• ENTRIES SUPPLIED:
──────────
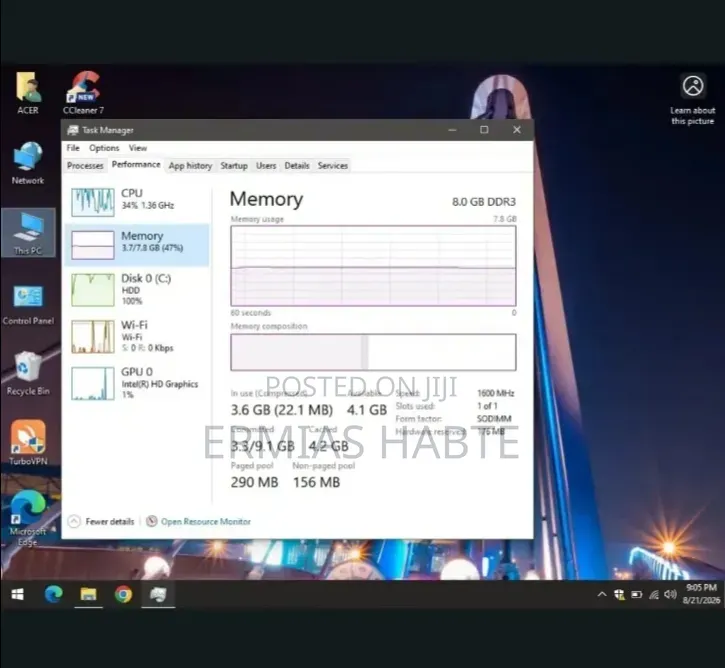Click the Control Panel desktop icon
This screenshot has width=725, height=668.
tap(28, 304)
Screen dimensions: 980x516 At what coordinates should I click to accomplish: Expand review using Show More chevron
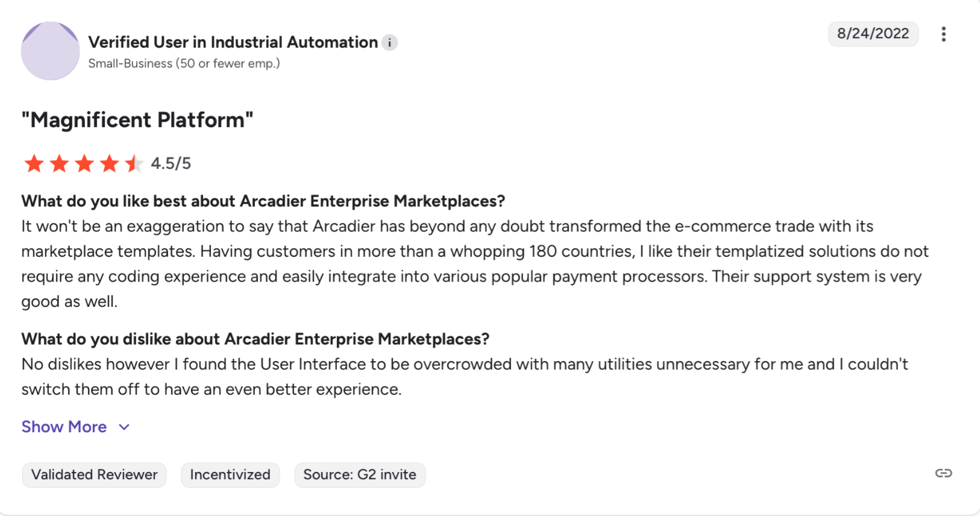[124, 427]
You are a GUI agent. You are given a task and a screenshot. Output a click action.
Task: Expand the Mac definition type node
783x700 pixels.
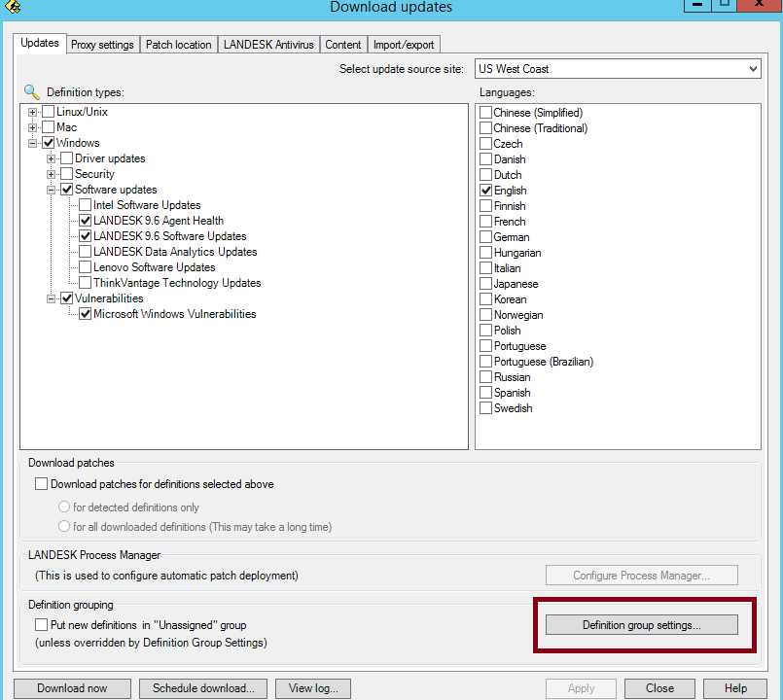pyautogui.click(x=32, y=126)
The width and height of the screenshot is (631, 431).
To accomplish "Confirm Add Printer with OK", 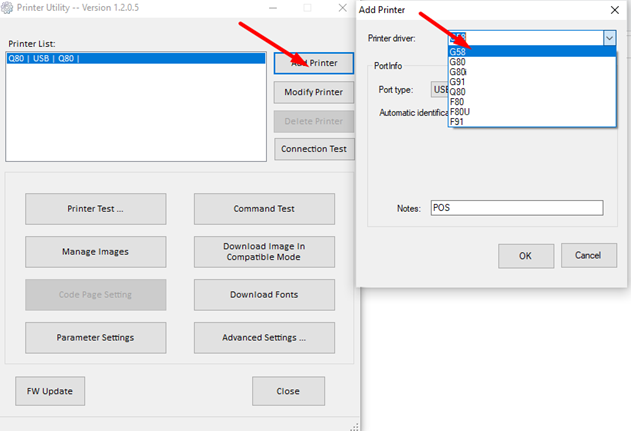I will [525, 255].
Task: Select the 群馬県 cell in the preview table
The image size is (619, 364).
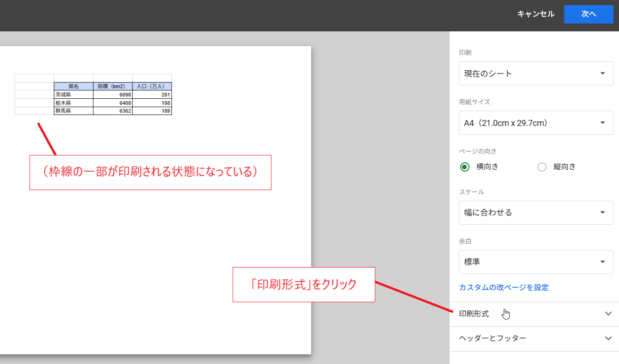Action: pyautogui.click(x=73, y=111)
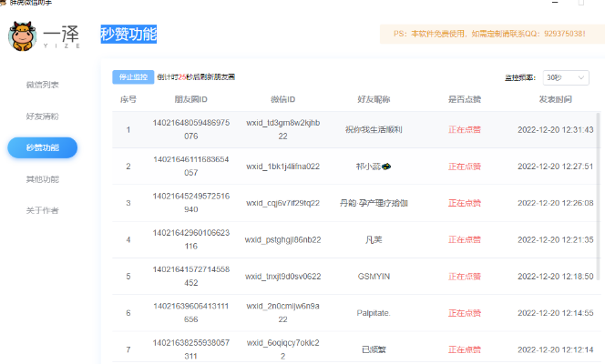Click the 序号 column header
The height and width of the screenshot is (364, 605).
(x=128, y=99)

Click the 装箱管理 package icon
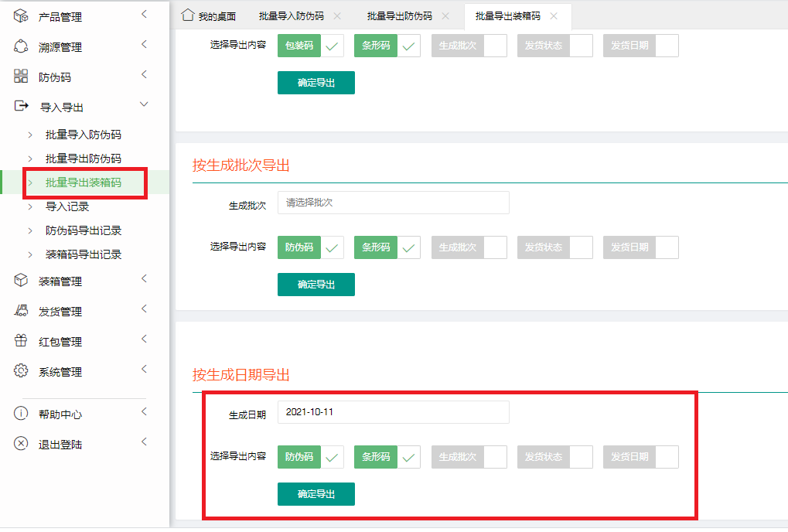pyautogui.click(x=21, y=281)
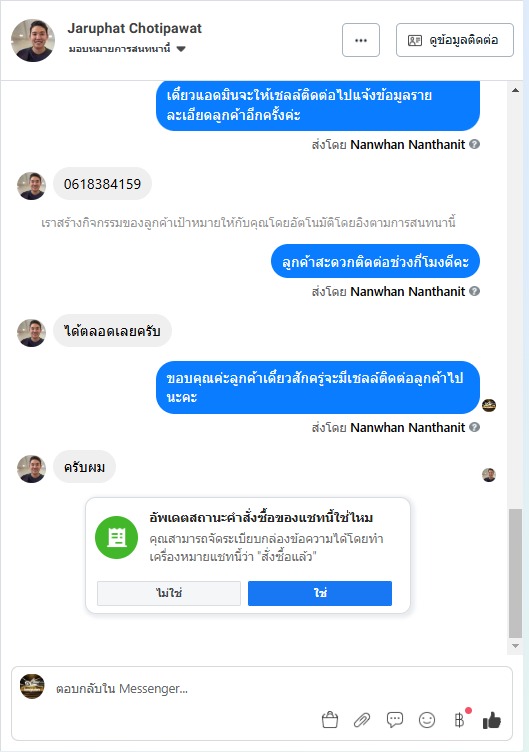The image size is (529, 752).
Task: Click info icon beside first Nanwhan Nanthanit
Action: click(474, 144)
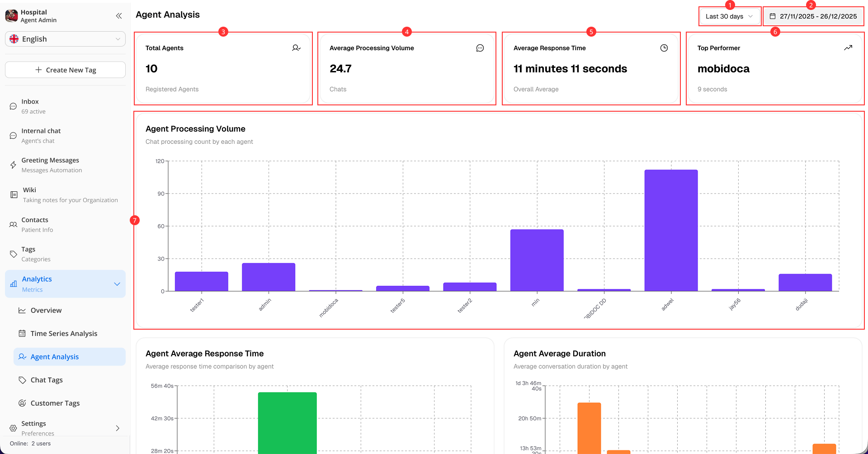Click the Wiki notes icon
Screen dimensions: 868x454
(14, 195)
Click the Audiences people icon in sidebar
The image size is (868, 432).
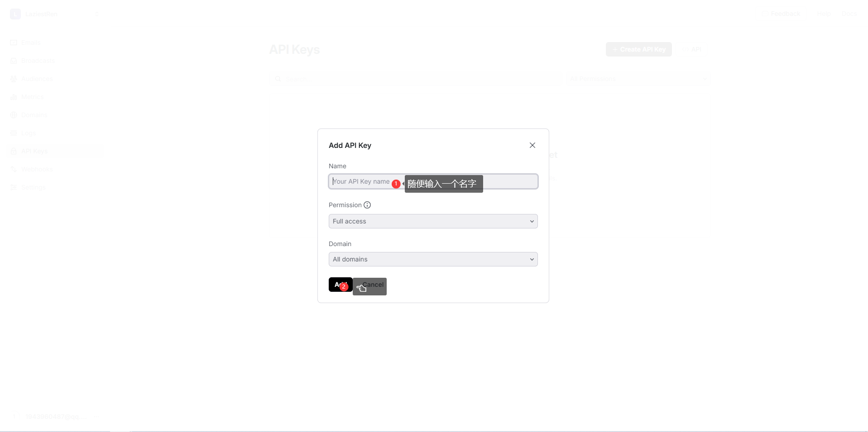tap(14, 79)
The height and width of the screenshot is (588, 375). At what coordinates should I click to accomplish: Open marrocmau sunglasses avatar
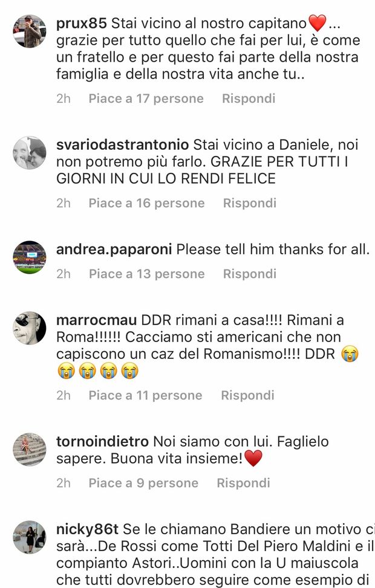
──────────
• WHAT NEEDS TO BE DONE: Please give a word-for-word transcript of the lines from the one holding "Task: Select the" through the final line of the entries, both ends kept, with no pictures.

• FINAL ANSWER:
Task: Select the 群馬県 cell in the preview table
The image size is (619, 364).
Action: pyautogui.click(x=73, y=111)
Click the 序号 column header
The height and width of the screenshot is (364, 605).
(x=128, y=99)

Click the 装箱管理 package icon
pyautogui.click(x=21, y=281)
The image size is (529, 752).
Task: Click info icon beside first Nanwhan Nanthanit
Action: click(474, 144)
Click the Wiki notes icon
Screen dimensions: 868x454
(14, 195)
Click the Audiences people icon in sidebar
The image size is (868, 432).
tap(14, 79)
The height and width of the screenshot is (588, 375). At what coordinates should I click to accomplish: Open marrocmau sunglasses avatar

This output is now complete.